Will Obhrai get a cabinet berth?
In the 308-member lower house, there are 12 MPs of south Asian origin, seven being Indians, writes Gurmukh Singh.Updated: Feb 01, 2006 20:02 IST
The Canadians may have ended the13-year rule of the Liberal party in the last week's elections, but there was no change in the fortunes -- or numbers -- of Indo-Canadian representatives in parliament.
Barring one, all the sitting MPs have been re-elected. The only exception was Gurmant Grewal who had opted out of the fray after the tape scandal in which he had taped Canadian health minister Ujjal Dosanjh and Prime ministerial advisor Tom Murphy for allegedly "bribing'' him to vote for the ruling Liberal party in a no-trust motion last year. However, Grewal's seat has been won by another Indo-Canadian Sukh Dhaliwal.
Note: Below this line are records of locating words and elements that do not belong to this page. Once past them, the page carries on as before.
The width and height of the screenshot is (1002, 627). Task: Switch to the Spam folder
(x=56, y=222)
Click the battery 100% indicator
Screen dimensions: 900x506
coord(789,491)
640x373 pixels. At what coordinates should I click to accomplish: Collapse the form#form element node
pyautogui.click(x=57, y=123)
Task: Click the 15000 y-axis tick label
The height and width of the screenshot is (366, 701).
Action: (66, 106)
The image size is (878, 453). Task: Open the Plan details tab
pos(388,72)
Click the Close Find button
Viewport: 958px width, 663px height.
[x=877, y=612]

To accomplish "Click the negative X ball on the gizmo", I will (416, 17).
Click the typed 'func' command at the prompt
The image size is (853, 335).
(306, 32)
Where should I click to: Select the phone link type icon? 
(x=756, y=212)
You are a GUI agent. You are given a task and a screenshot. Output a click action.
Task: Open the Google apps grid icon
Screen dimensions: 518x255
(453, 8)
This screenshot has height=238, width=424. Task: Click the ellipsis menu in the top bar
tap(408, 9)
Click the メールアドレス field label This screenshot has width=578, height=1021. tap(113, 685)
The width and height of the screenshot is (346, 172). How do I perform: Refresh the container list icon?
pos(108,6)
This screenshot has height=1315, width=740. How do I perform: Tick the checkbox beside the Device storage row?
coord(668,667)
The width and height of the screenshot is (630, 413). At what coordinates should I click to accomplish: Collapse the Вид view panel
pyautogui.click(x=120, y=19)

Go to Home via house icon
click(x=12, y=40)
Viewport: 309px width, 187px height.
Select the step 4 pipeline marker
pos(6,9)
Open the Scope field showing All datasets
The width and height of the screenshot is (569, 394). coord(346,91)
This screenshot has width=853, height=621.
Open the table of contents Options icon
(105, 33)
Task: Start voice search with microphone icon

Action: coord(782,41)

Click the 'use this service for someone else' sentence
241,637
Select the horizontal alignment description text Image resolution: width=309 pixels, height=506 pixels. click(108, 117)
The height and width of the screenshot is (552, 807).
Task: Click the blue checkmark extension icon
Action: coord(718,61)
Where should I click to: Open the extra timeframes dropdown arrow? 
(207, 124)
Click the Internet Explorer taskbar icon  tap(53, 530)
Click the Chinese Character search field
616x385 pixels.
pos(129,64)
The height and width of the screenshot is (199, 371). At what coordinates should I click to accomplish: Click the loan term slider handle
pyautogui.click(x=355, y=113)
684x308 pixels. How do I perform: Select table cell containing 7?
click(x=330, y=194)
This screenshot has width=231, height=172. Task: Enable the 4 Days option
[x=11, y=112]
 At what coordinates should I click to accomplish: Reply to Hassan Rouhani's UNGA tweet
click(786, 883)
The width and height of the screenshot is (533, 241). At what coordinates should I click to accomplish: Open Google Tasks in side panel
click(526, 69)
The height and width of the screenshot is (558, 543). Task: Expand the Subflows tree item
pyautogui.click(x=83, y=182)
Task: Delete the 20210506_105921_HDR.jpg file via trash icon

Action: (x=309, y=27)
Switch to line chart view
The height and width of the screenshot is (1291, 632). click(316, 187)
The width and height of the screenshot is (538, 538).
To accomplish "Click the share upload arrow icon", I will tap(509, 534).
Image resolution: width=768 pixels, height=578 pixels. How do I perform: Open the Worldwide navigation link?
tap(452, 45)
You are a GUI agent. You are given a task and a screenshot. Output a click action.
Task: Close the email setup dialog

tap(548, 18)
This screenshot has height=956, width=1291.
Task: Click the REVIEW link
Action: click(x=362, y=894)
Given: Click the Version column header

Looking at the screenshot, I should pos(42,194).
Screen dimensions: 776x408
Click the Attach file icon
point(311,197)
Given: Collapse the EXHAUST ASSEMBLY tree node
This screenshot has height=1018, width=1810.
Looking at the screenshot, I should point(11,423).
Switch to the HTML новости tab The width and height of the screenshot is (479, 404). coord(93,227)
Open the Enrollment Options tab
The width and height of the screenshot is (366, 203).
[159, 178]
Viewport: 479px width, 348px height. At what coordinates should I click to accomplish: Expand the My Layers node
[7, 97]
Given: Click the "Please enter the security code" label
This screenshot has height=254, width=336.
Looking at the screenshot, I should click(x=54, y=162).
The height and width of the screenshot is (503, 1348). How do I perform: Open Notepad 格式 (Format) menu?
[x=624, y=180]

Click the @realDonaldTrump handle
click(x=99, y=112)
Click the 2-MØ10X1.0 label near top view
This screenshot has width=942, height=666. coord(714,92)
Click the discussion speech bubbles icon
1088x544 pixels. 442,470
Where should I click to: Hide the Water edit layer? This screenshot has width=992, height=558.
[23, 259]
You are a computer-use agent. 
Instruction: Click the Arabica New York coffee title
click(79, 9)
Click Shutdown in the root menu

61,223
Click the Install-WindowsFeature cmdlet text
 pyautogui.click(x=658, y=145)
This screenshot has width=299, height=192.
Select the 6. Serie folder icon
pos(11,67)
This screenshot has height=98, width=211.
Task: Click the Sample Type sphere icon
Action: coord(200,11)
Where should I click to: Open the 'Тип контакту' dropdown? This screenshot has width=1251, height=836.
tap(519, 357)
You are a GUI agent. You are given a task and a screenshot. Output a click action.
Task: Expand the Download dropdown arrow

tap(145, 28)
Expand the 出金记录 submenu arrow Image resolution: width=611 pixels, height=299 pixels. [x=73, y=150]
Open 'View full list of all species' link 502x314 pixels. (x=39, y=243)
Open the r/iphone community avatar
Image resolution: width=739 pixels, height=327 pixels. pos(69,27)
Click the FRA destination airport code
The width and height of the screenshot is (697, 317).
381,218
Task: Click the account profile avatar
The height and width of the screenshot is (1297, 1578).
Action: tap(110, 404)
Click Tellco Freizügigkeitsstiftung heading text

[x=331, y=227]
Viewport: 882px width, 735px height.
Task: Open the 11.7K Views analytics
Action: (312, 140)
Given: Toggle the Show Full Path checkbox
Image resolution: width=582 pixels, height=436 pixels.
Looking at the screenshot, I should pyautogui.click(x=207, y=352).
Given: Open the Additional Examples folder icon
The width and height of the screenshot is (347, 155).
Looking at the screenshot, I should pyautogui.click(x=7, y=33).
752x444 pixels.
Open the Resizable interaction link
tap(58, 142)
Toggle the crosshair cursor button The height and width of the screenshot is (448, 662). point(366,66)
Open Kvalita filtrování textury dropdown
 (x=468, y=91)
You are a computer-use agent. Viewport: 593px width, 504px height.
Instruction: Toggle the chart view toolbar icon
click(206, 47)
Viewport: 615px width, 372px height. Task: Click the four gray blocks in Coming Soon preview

In the 308-member House of Commons, there are 12 MPs of south Asian origin. Out of these, seven are of Indian origin.
Interestingly, not only have some Indo-Canadian retained their seats, they have also increased their victory margin.
Among them, Deepak Obhrai, who was elected from Calgary East, won 67.1% of the vote. ``This is the highest level of support of any visible minority candidate elected last night. I am indeed very thankful to the constituents of my riding for their continued support," says Obhrai.
"This tremendous show of support is very humbling. I would also like to acknowledge the support I have received across the country. I look forward to representing my riding and working with ethnic communities but this time from the government side of the House of Commons,'' he added. As against 5,410 votes for his Liberal rival, Obhrai polled 26,766 votes.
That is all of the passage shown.